- Born: 1985 (age 40–41) South Los Angeles, California, U.S.
- Known for: Painting
- Notable work: The Joys (2019)

= Brandon Landers =

American painter

Brandon D. Landers (born in 1985) is an American contemporary figurative painter and art educator. His compositions often depict portraits of family and friends as well as imagined and daily scenes of Black life with written text embedded in them.

== Early life and education ==
Brandon Landers was born in 1985 and grew up as an only child in South Central Los Angeles, California. He concentrated in the visual arts at a young age after falling from a tree in 11th grade. As mentioned by The New York Times, Landers couldn't play basketball while recovering from the accident and started drawing as a hobby. Landers also attended a Boys Scouts after school program in Los Angeles.

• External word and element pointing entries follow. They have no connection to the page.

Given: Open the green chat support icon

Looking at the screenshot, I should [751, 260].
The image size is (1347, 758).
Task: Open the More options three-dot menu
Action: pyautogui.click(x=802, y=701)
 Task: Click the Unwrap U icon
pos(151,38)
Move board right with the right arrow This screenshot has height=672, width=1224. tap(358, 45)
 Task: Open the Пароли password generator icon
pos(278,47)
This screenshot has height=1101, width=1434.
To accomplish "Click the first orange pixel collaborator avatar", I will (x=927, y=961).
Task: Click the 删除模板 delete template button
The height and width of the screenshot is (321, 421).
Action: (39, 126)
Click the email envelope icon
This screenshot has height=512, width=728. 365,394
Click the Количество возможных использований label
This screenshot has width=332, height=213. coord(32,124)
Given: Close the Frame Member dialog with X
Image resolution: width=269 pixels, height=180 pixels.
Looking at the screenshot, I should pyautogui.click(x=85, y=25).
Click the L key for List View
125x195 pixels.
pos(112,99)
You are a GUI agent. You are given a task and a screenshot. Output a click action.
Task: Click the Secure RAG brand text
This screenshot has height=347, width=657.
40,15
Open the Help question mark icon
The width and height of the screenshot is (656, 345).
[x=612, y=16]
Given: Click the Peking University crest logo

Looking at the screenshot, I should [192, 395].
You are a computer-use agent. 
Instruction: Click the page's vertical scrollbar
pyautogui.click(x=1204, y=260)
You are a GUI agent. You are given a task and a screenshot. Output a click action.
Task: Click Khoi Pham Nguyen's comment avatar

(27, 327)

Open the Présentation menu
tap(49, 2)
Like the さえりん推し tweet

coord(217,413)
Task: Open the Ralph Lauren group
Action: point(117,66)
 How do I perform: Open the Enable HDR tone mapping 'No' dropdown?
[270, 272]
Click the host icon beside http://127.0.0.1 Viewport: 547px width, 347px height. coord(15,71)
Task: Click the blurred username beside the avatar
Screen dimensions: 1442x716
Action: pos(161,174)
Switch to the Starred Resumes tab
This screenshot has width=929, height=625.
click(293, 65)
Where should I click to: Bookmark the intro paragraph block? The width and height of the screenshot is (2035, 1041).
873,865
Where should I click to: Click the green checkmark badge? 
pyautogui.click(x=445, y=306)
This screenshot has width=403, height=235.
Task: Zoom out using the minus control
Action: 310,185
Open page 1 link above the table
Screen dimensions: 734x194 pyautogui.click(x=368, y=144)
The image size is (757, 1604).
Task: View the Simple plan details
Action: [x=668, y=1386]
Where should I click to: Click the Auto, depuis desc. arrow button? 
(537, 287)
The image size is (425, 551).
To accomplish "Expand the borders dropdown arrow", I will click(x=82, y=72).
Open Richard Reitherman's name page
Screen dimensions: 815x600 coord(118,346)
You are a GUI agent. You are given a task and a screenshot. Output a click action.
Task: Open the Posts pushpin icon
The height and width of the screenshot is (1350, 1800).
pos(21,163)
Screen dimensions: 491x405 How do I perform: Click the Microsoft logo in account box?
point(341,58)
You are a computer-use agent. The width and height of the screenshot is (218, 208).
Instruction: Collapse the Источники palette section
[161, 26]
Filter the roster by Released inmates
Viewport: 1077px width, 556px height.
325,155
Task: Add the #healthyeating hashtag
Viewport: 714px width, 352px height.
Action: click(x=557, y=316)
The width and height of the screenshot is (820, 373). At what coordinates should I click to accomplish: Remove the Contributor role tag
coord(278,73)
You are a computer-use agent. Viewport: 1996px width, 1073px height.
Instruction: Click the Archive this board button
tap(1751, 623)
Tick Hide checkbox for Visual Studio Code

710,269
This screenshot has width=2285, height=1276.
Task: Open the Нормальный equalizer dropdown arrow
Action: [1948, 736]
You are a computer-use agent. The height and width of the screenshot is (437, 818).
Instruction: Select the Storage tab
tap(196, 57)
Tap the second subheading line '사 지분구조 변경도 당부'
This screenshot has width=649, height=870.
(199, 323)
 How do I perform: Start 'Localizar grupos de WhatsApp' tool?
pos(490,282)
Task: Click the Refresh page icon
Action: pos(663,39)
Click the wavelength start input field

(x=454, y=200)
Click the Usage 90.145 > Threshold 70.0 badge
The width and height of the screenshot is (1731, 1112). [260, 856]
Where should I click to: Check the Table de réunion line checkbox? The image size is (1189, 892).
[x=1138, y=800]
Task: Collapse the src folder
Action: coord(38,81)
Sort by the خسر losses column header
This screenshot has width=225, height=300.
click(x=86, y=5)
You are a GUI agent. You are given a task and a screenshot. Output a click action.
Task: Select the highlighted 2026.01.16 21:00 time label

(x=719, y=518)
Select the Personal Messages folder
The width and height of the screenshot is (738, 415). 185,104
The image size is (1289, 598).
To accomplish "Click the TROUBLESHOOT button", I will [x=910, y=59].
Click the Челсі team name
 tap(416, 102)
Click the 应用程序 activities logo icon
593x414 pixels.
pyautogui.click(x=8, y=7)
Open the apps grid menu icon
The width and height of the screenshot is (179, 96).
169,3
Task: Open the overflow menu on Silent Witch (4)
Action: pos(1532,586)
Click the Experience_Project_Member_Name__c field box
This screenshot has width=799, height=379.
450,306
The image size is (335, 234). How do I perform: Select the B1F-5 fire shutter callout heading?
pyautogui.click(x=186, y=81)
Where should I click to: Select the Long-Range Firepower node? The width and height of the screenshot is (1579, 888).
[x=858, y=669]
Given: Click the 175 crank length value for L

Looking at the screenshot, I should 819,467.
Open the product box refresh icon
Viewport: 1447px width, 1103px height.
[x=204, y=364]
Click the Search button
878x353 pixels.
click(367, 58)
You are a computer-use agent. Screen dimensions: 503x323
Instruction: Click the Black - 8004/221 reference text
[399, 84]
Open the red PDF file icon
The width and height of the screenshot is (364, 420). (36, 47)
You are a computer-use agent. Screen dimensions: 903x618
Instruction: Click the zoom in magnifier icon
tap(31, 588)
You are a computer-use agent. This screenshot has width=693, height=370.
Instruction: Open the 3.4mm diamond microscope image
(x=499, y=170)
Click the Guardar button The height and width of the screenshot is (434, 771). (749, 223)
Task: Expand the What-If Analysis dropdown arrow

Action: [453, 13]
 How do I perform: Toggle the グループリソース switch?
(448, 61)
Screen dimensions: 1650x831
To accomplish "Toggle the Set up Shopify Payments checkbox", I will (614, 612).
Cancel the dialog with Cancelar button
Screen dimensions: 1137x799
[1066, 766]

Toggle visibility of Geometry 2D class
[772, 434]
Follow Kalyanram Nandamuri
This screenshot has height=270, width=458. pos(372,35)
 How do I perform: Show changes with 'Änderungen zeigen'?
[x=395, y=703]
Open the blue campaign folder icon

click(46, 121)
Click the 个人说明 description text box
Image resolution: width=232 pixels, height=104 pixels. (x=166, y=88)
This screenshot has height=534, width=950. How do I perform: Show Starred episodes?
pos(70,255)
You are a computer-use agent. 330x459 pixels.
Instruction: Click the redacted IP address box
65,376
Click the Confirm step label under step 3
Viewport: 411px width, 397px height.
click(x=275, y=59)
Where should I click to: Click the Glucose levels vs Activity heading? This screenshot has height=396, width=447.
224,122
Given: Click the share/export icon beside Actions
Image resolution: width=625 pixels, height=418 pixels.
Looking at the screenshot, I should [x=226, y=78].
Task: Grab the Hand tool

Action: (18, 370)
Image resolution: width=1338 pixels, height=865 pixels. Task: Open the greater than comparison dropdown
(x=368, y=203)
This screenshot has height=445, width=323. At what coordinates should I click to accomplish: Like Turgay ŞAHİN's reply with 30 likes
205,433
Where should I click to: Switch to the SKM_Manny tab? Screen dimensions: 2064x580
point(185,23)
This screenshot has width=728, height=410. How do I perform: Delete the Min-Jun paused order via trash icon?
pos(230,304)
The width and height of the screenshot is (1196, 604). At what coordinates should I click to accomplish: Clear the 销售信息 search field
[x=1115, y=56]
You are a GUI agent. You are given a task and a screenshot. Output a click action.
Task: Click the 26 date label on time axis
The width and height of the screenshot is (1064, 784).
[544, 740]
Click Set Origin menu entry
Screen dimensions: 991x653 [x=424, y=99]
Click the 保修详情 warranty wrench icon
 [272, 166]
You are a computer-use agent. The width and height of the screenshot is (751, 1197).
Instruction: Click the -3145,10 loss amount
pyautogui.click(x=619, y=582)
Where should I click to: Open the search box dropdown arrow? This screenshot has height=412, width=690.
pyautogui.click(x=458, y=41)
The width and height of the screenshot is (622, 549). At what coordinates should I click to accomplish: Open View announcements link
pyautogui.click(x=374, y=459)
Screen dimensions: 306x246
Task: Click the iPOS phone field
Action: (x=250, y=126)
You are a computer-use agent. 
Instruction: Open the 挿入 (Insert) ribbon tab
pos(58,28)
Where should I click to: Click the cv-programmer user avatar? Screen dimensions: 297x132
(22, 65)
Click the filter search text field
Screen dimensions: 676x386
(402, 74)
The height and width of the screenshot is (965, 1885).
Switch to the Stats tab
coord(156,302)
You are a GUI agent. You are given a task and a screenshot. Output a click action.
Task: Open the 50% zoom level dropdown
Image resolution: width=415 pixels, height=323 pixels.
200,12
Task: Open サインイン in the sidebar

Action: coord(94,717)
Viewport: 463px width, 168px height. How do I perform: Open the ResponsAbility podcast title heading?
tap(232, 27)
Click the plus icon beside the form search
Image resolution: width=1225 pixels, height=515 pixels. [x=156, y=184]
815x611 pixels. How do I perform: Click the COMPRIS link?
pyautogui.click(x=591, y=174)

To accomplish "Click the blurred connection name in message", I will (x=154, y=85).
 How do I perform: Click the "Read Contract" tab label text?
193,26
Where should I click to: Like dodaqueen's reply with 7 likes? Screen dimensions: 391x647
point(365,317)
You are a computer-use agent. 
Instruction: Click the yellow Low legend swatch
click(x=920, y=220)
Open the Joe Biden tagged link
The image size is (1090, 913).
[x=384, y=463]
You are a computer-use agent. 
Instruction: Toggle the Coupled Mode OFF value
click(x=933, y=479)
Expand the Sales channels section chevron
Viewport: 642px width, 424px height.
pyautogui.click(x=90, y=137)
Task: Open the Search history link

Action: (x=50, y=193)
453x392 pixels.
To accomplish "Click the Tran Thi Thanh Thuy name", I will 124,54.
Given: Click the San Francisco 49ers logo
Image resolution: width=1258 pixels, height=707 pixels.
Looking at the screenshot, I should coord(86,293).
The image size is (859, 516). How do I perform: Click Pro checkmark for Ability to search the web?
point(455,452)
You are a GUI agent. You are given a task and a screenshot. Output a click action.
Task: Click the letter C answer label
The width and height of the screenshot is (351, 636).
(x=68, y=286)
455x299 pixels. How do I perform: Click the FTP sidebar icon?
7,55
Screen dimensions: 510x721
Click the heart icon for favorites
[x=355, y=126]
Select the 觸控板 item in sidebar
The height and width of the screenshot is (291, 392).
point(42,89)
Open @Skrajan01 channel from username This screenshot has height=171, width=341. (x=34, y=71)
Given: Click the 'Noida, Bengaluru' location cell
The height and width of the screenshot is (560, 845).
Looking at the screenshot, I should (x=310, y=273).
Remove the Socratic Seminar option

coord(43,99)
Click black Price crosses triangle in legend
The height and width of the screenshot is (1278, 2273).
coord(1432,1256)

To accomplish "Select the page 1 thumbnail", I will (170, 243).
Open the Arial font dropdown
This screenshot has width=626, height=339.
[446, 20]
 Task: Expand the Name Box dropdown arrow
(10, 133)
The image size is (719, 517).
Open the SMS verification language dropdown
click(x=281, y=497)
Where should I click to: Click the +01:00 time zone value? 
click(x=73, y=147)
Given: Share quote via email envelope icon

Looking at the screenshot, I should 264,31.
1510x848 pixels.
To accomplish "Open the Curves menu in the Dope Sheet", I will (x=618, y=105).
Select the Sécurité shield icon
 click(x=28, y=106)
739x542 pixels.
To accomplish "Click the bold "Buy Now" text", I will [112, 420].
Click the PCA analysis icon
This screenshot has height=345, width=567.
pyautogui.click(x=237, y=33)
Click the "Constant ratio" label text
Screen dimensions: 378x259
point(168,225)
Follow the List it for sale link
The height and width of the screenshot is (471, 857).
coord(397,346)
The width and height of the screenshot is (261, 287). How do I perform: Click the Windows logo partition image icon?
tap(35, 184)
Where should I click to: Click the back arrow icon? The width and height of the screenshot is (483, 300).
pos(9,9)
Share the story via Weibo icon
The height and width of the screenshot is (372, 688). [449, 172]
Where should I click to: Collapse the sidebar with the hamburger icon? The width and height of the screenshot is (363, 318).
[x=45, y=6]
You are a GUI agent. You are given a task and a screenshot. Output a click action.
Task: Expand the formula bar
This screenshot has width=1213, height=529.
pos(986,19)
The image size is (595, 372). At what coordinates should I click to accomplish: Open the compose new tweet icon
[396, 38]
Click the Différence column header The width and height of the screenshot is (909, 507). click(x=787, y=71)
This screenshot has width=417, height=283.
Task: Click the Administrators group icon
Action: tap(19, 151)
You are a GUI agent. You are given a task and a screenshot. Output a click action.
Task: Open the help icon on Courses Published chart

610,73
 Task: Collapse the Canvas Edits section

Landers received a BA from California State University, Bakersfield. In addition of his artistic practice, Landers worked as an art teacher to young children at the local Franklin Elementary School in Bakersfield.

== Work ==
Brandon Landers's portraits of family and friends are an expansive on the Black experience and art history. In the words of the artist: "I hold value to my art. It’s not just something to put on a wall. I’m not just trying to paint because I think it’s cute. I want people to feel joy, beauty, sadness. I want to use it to show our experience as Black people." Landers work has been compared to art historical references such as Romare Bearden, Robert Colescott, Clementine Hunter and Kerry James Marshall.

The solo show Aretha at M+B gallery in Los Angeles was his first institutional exhibition in 2019. He presented a set of large scale canvases and portraits such as the paintings The Joys (2019) and Ways (2018–2019).

His paintings were presented in two different venues for Made in L.A. 2020: a version, both at the Hammer Museum at University of California, Los Angeles, and at the Huntington Library, Art Museum, and Botanical Gardens, California.

Brandon Landers's work is included in the collection of the Pérez Art Museum Miami, Florida.